++++ PASSAGE TO READ
6 kinds of kaprow, other than chicken or pork, you should try in Bangkok
Dreaming of kaprow? We got you.
When Gordon Ramsay visited Thailand in 2013 to battle Chef McDang in a Thai-food cook-off on TV, McDang introduced kaprow to Ramsay as like a “Thai hamburger”. Before you roll your eyes, it's a relevant comparison when you go a bit deeper. Kaprow is delicious and simple. It's a one-plate dish we all eat and you can find it everywhere. It’s harder to screw up than it is to get right. You can make it yourself simple enough, but you might as well just get a vendor to do it for you. Everyone likes kaprow, and even though a simple kaprow moo saap kai dao (minced pork with a fried egg) does us just fine 90-percent of the time, there are a lot more variations out there worth trying. Kaprow Khun Phor, Silom's kaprow specalist, has dozens of variations on the dish. Here are six you should give a go.
Chadong is a kind of pickled tea leaf from Burma. Here, it’s used to as a marinade for the rice, giving it a slightly greenish hue. Then, battered and fried sea bass gets the usual wok treatment to create a lighter and more fragrant version the kaprow we all know and love.
This is one of the more unique takes on kaprow we’ve seen, a khao pad version. Frying jasmine rice with holy basil leaves, minced pork and salted mackerel create a combination of complementary flavors that’s delicious and different.
The shrimp isn't just fresh, but XL sized as well. This dish is simple—holy basil, chilies and kaprow sauce—but plentiful.
For this upscale classic, Kaprow Khun Phor stir-fries rice and then tops it with a spread of thinly-sliced wagyu—grown right here in Thailand. Fresh chilies and holy basil complete the dish.
Alright, we’ve all tried this, sure. The restaurant starts by deep-frying shrimp and then tossing them on rice, while they’re still hot. Then they splash on a special sauce mixed with fresh pepper, and top the whole dish off with crunchy fried holy basil leaves.
++++++++
++++ MATERIAL SUPPLIED
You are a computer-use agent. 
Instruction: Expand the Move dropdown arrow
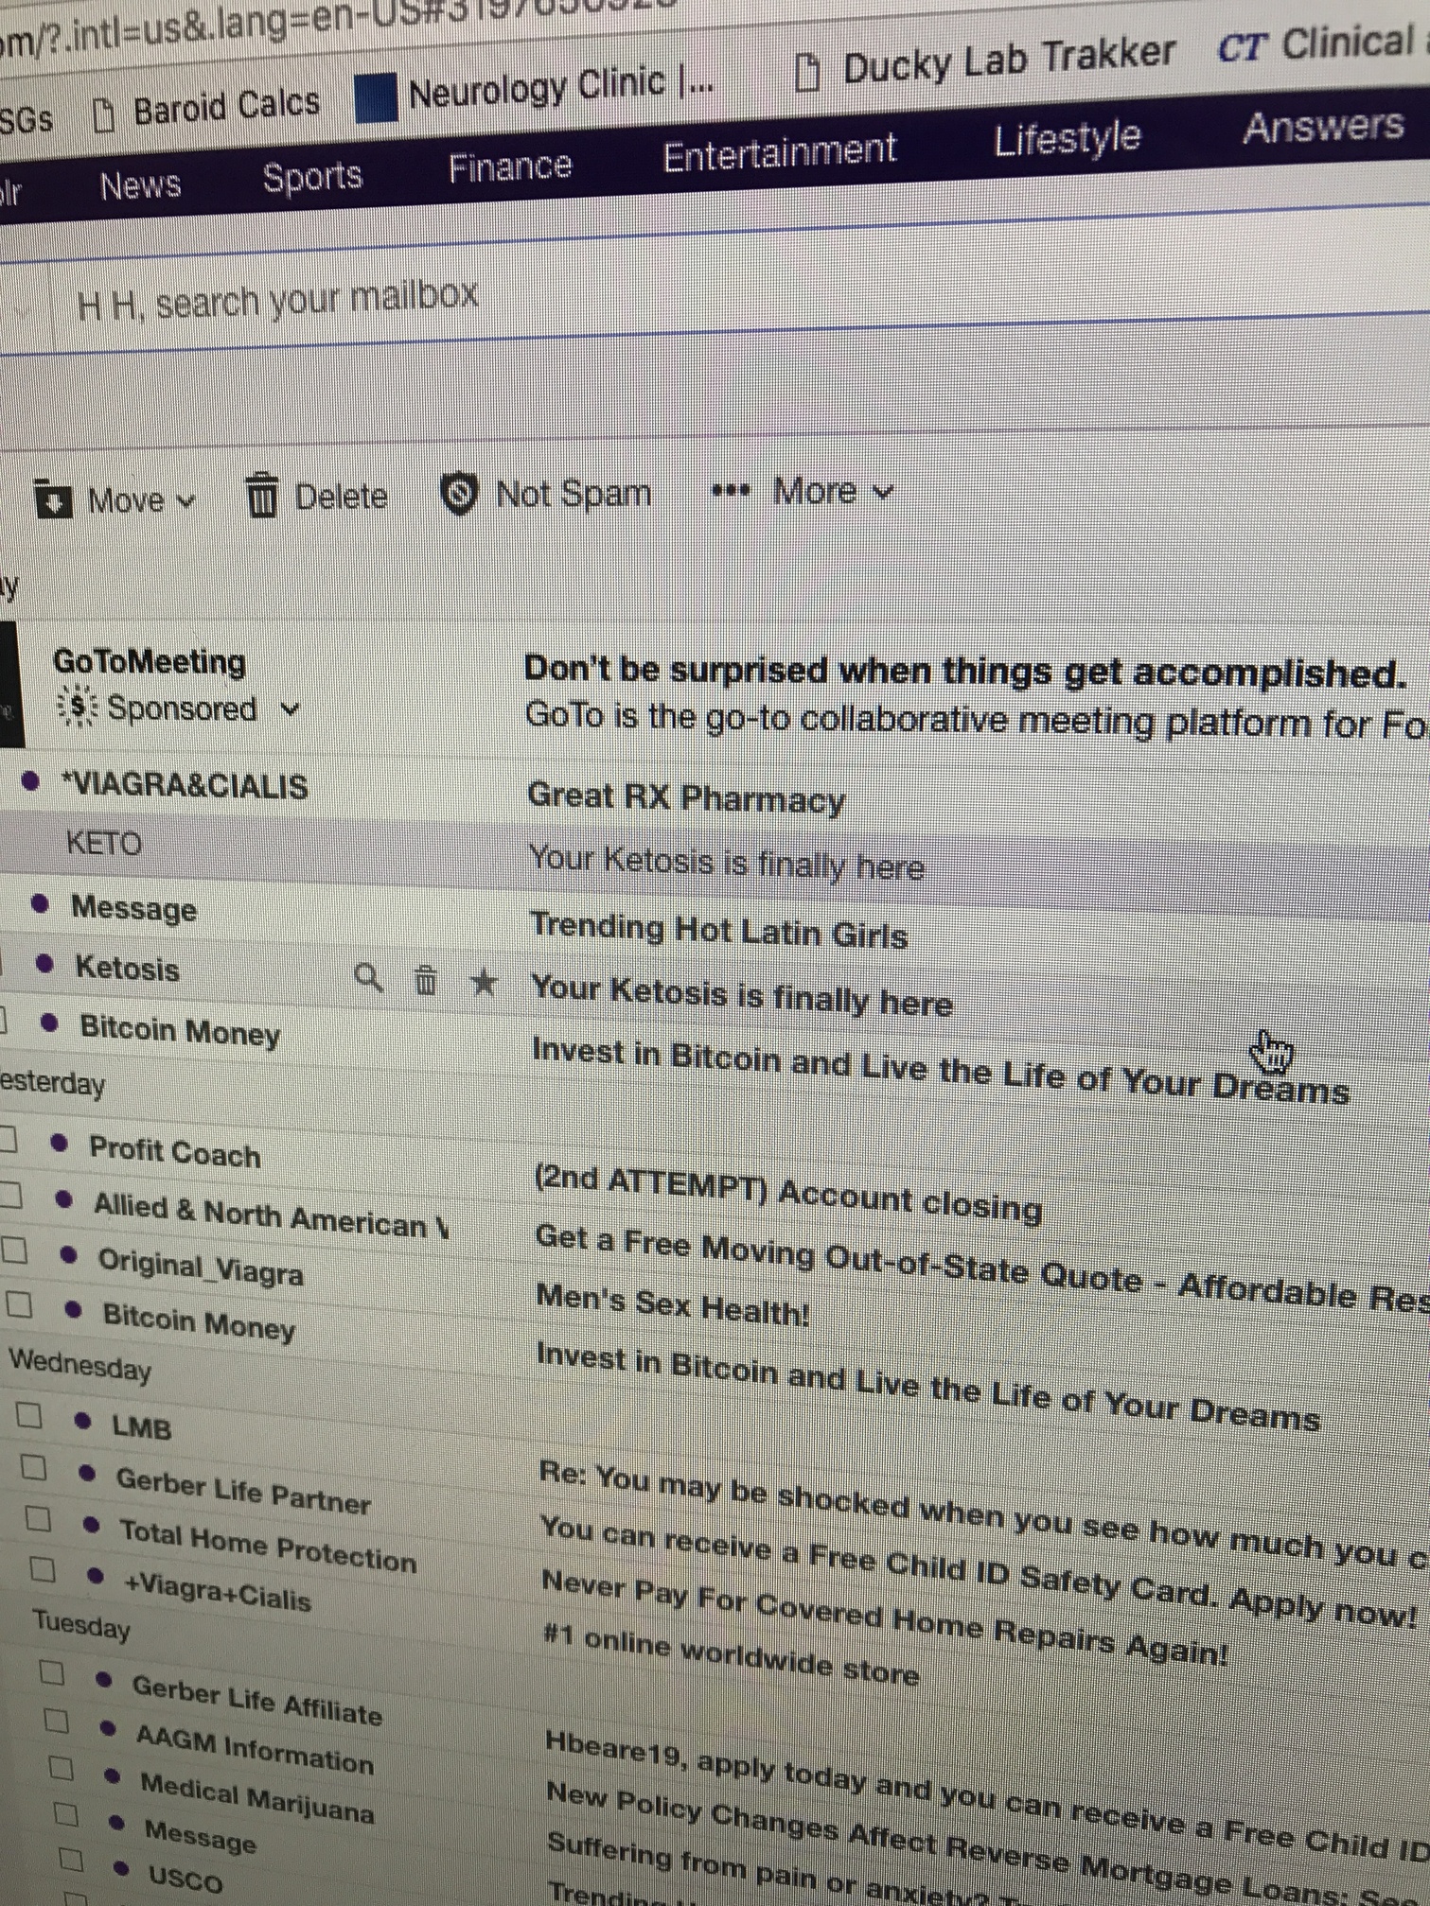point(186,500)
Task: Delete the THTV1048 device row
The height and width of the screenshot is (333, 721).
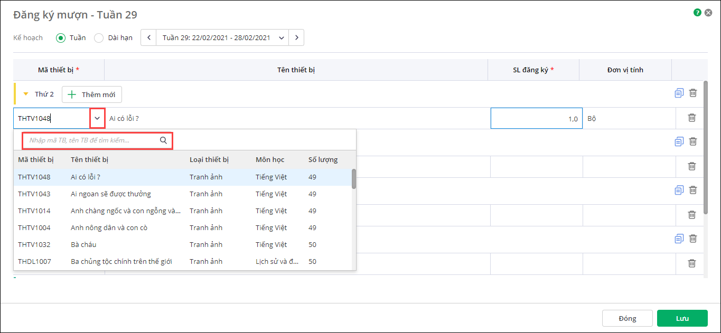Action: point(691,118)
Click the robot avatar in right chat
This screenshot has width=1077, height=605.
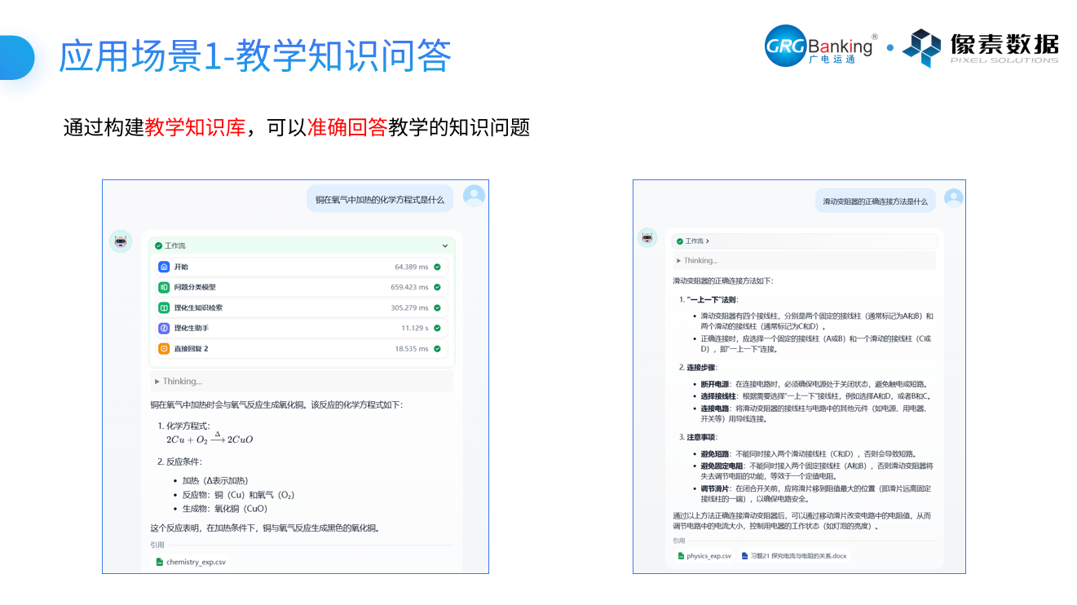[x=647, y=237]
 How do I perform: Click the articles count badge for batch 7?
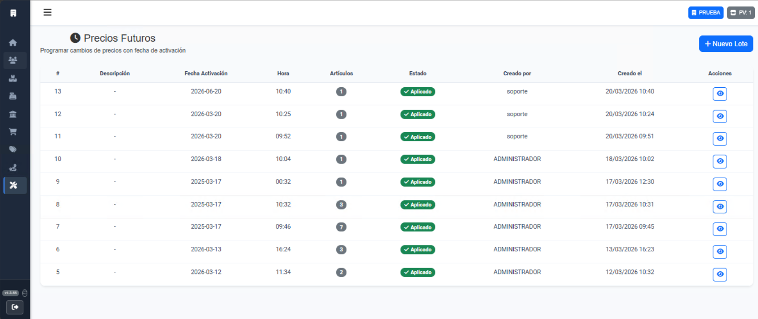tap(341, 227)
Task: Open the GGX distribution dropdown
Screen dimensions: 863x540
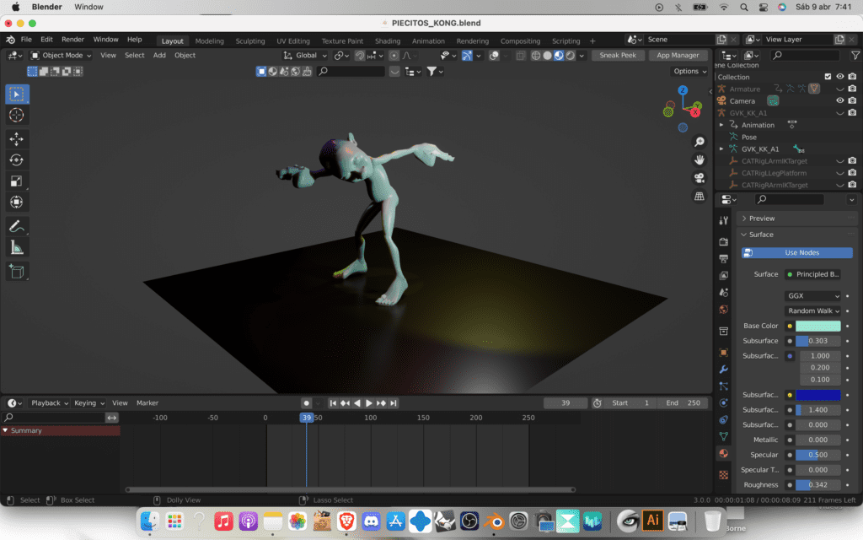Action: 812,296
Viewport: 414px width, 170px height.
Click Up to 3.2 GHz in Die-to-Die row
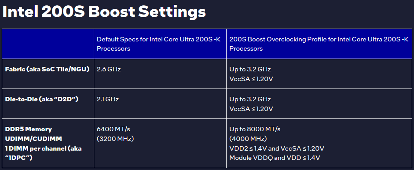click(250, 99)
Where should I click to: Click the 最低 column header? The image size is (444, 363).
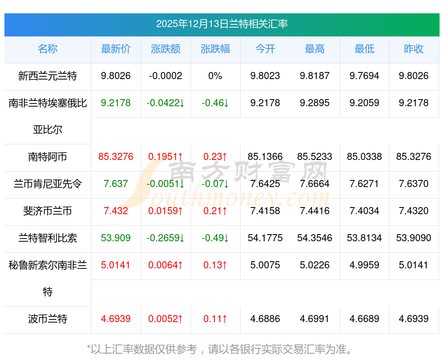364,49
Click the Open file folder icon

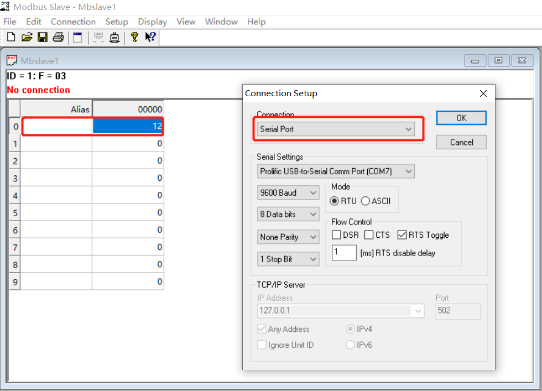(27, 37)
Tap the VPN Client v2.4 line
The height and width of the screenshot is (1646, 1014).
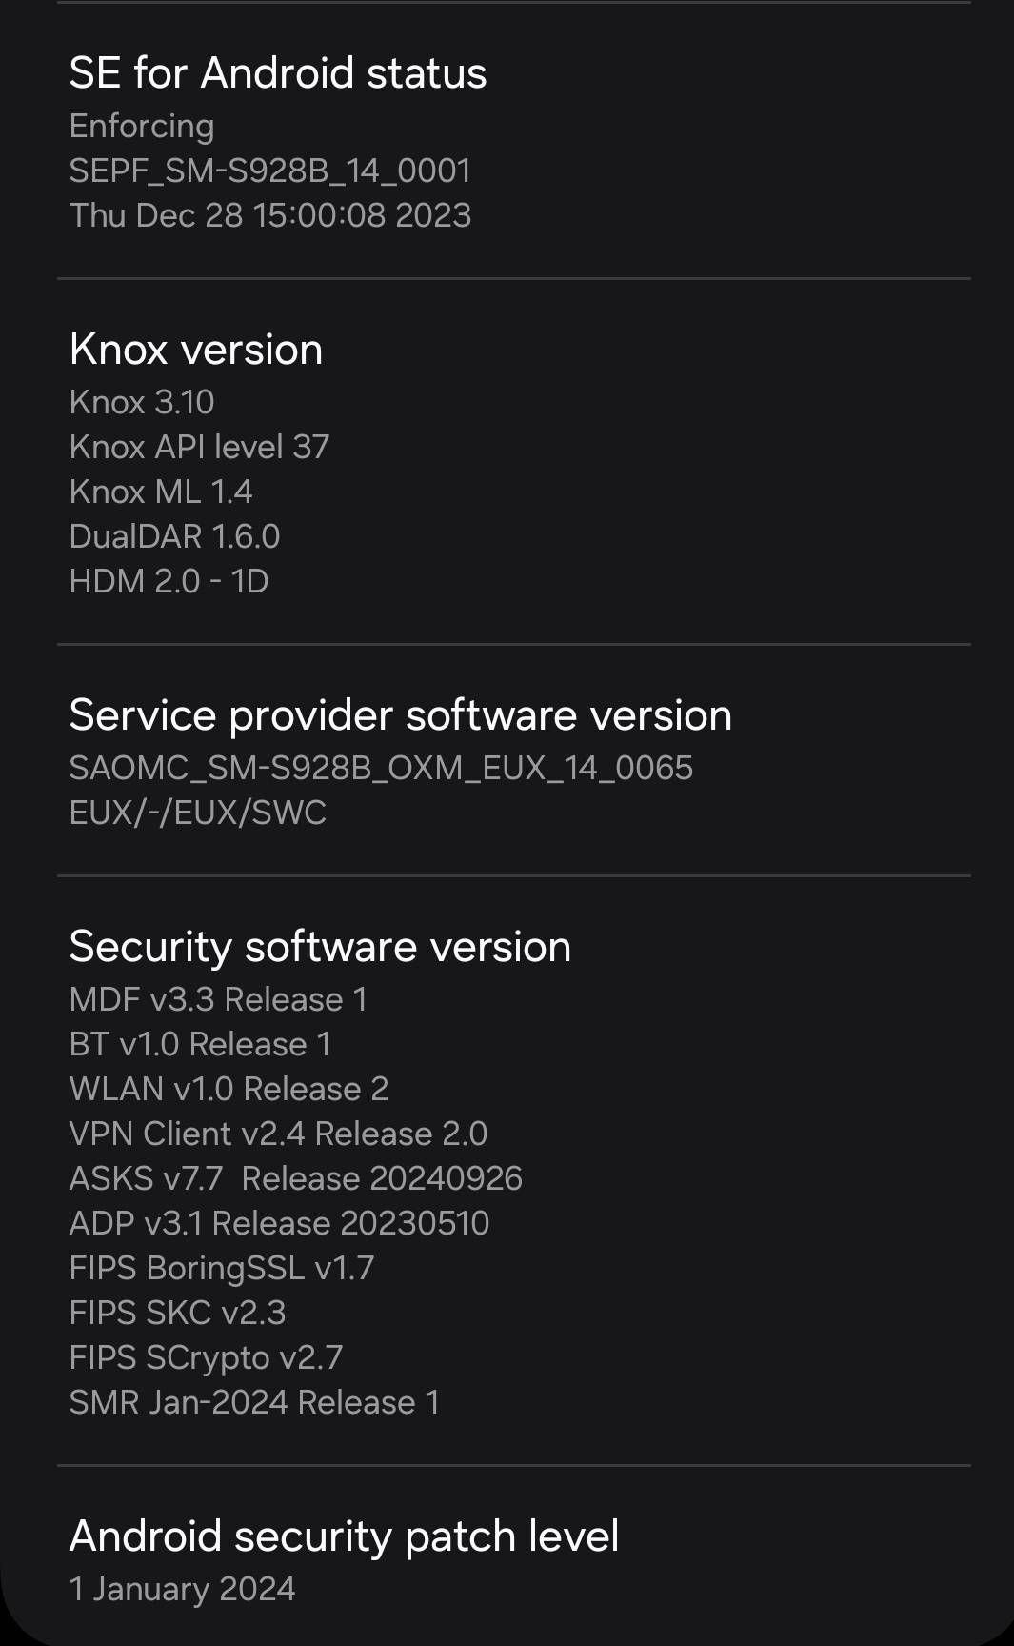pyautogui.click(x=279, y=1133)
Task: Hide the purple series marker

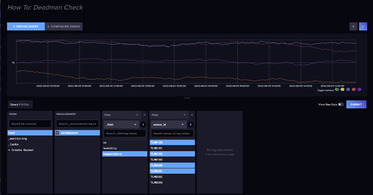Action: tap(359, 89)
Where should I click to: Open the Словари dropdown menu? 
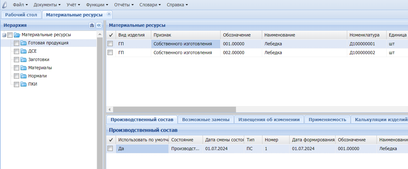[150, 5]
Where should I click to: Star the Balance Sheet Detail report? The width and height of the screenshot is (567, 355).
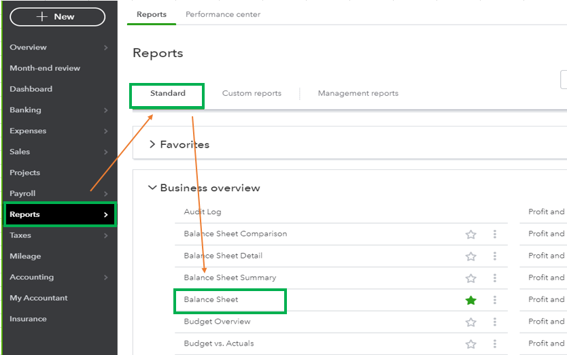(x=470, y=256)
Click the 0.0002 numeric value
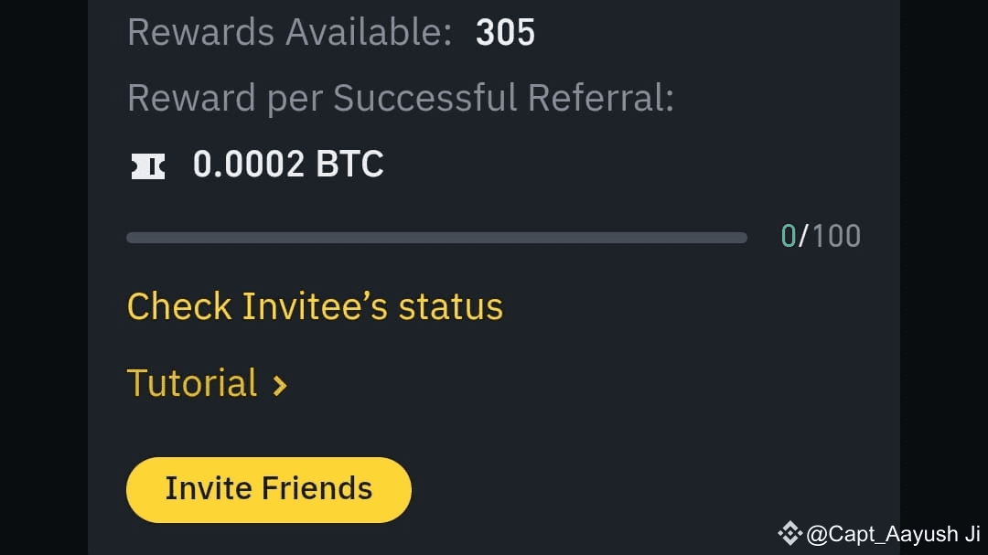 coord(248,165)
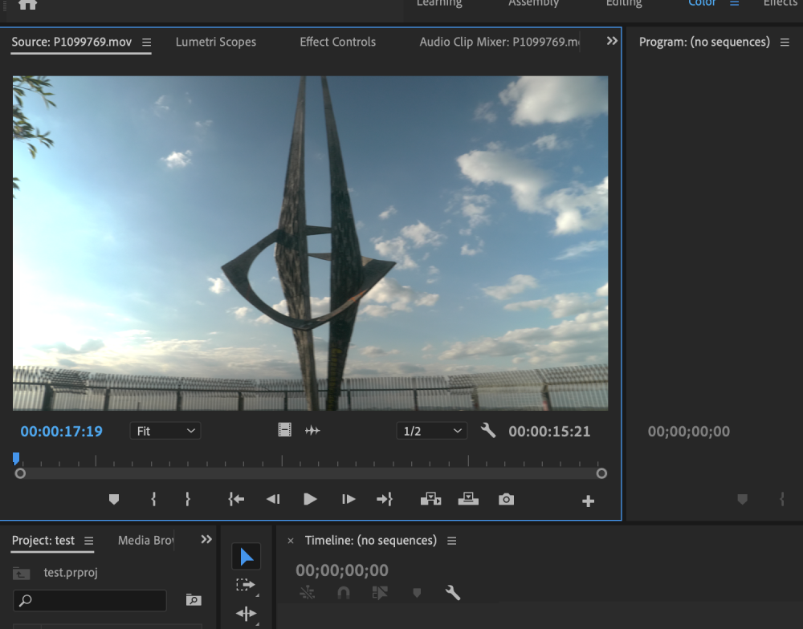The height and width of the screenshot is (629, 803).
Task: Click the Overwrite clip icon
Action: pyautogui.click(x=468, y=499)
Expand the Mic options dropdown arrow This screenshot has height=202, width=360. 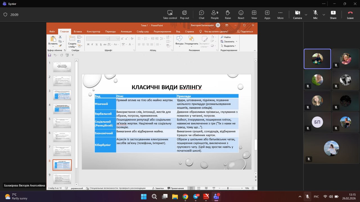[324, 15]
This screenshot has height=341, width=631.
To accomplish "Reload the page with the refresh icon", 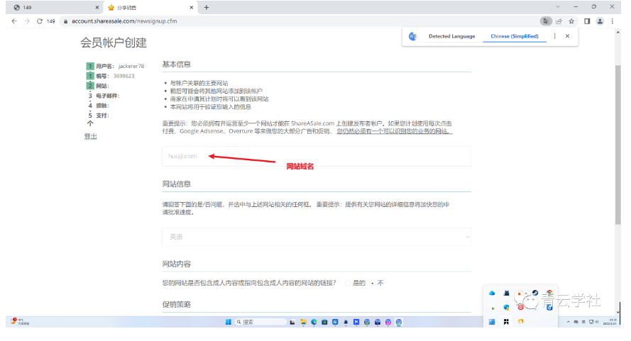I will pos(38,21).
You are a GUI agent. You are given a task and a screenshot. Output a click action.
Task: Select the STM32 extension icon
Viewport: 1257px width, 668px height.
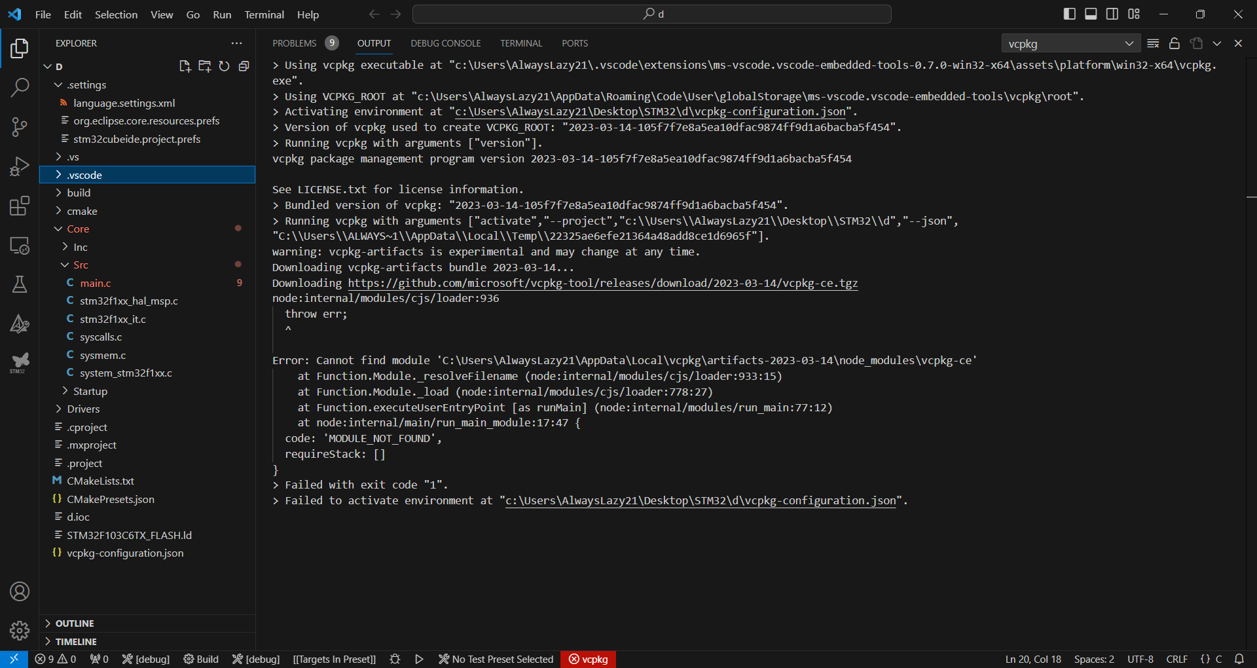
++++++++
• **SHORT PROBLEM**:
Answer these questions from the kaprow article, one answer a line, numbered to match.
1. Who described kaprow to Gordon Ramsay as like a "Thai hamburger"?
2. What is chadong?
3. Where is the wagyu used by Kaprow Khun Phor grown?

• **RESPONSE BELOW**:
1. Chef McDang.
2. A kind of pickled tea leaf from Burma.
3. In Thailand.